**PROBLEM REQUIREMENTS**
Copy every line from the one that holds "You are a computer-use" to the end of the records below, exactly and with nothing else, but without any pictures.

** INPUT follows **

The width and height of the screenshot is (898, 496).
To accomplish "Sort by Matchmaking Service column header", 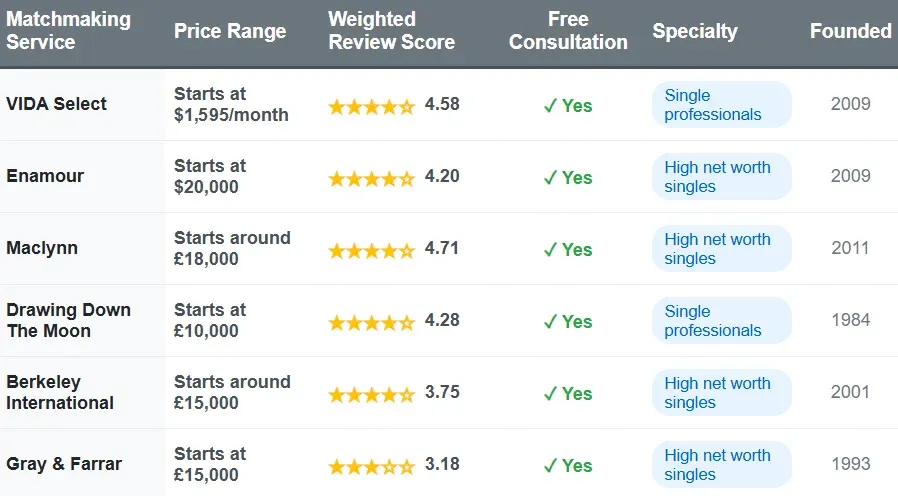I will [68, 31].
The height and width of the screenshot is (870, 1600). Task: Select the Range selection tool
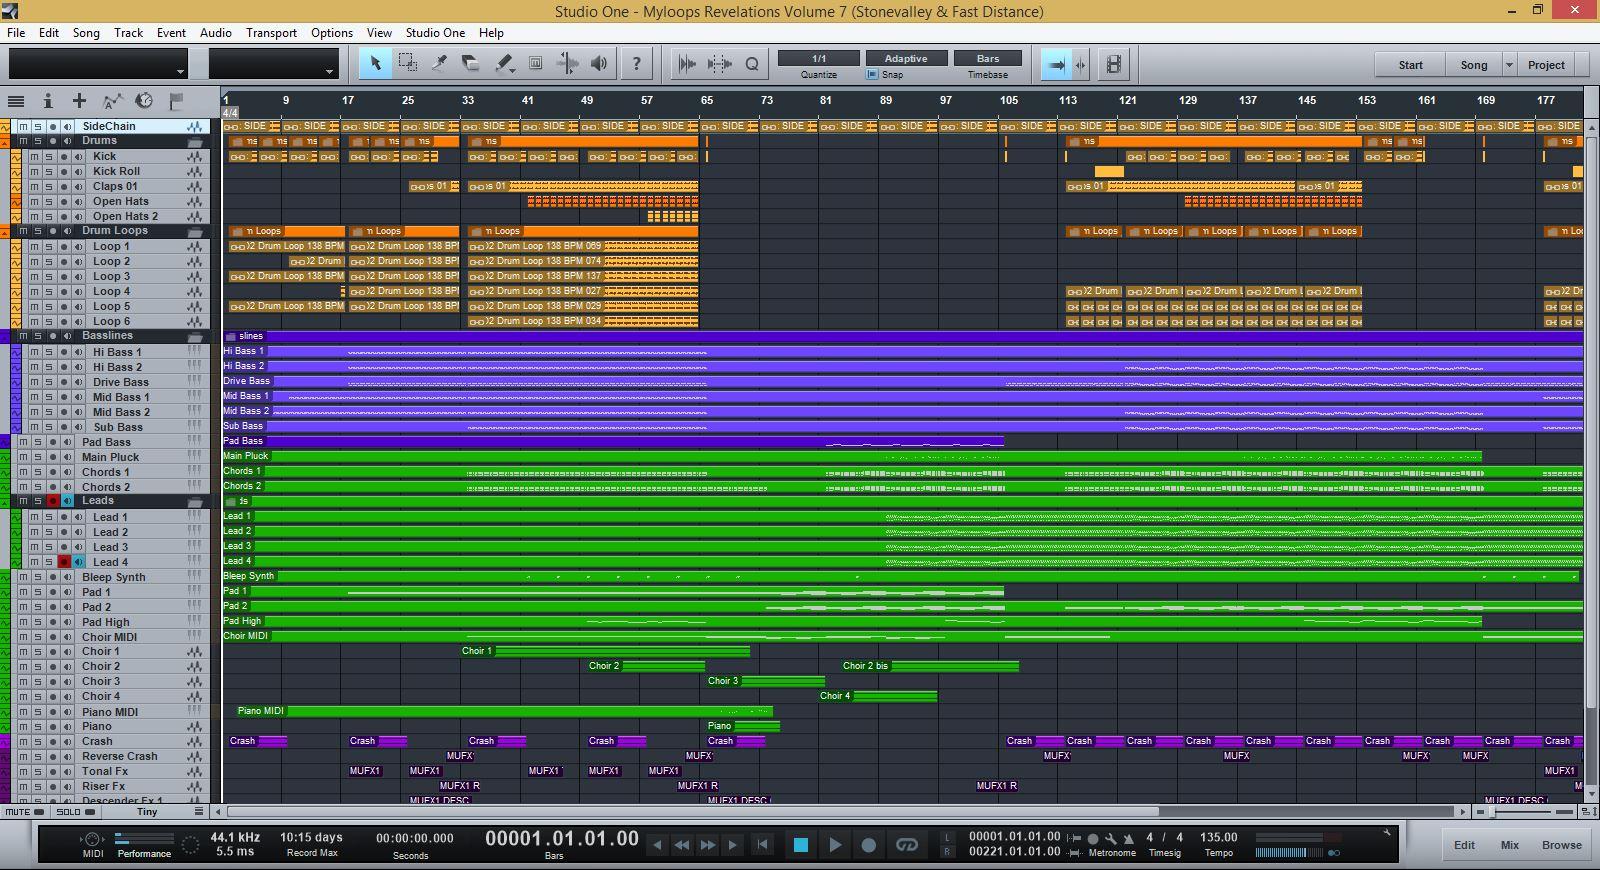pos(408,64)
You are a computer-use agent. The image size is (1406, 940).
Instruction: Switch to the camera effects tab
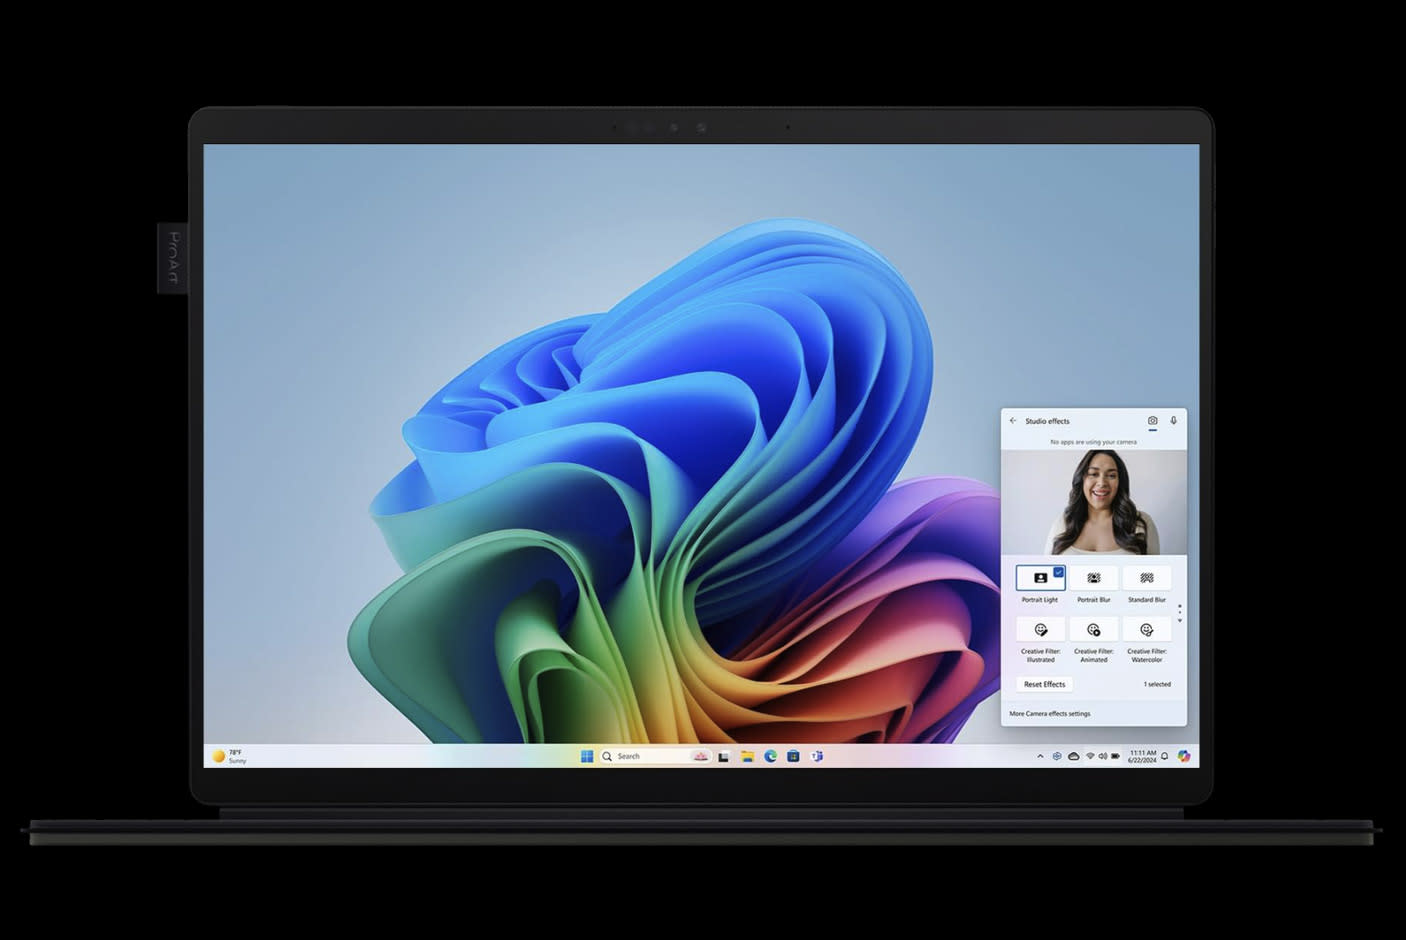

** End of INPUT **

**YOUR SOLUTION**
You are a computer-use agent. The image size is (1406, 940).
Instruction: Switch to the camera effects tab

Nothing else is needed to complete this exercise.